How NG was Developed
We believe it is unlikely that a single supplier will be capable of developing all the best NG applications for the industry. Even multi-billion dollar software development giants such as Microsoft cannot build the software applications to meet the needs of every corporation. Therefore, the development of NG applications becomes very critical. Operators must understand if they were developed using proprietary hardware or software or if they were developed using open standards such as GSA’s G2S or S2S or the computer industry’s SSL standard. Proprietary applications make it far more likely that they will not be interoperable with applications from other vendors, thereby potentially restricting the operator to applications from a single supplier.

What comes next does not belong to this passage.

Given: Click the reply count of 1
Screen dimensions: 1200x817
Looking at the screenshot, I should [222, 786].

One of the other great misconceptions about NG is that all suppliers are pursuing fully interoperable systems. Interoperability is critical, but some suppliers are withholding access. Most, if not all, operators want the freedom to choose applications from multiple suppliers. As such, interoperable applications will become far more desirable than ones that simply coexist. Some may question the motivation for suppliers, who are fierce competitors seeking to gain market share, to cooperate and interoperate. We think the answer is quite simple: learning from the computer industry, applications developed using proprietary methods limit sales, increase prices and have a high maintenance costs. When suppliers compete on applications and content rather than on infrastructure, protocols or hardware, the customer, i.e., the operator, is far more likely to benefit. The phenomenal success of Apple’s app store is a great example of this.

Benefits of NG
The value proposition of each NG application is likely to vary. Operators need to fully understand the level of technical and operational integration required on an application-by-application level to determine who within their operations must be involved.

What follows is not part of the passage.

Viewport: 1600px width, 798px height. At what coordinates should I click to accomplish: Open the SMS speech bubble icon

IT involvement will be needed to implement NG, and we believe marketing could also become a key partner in the process. Marketing input may be critical for NG applications designed to advertise or communicate resort amenities within a window on the EGM’s display. Without their involvement, messages displayed on the EGM may not be in synch with those delivered through other media channels such as TV, print and kiosks.

WMS’ Ultra-Hit Progressive, our first NG portal gaming application to be implemented in the field, is proving—just like the Big Event community games that came before—that server-based NG gaming applications do in fact generate additional profitable revenue for the casino operator.

In summary, WMS has found over the past two years that Remote Configuration and Download is a key foundational technology that, on its own, does not add much value, but rather enables the implementation of other new and exciting NG applications. Our small domestic and international implementations of NG gaming applications have proven accretive to casino revenue. We believe this is proof that the true value of NG is in its ability to enable the delivery of new gaming experiences. We don’t see a single “killer app,” but rather believe these new gaming experiences, coupled with service capabilities and advertising, will in fact have a positive impact on casino revenue. In the end, operators must truly educate themselves by asking lots of questions, by seeking input from others who may have implemented some of the technology and by starting small, expanding only as demand dictates.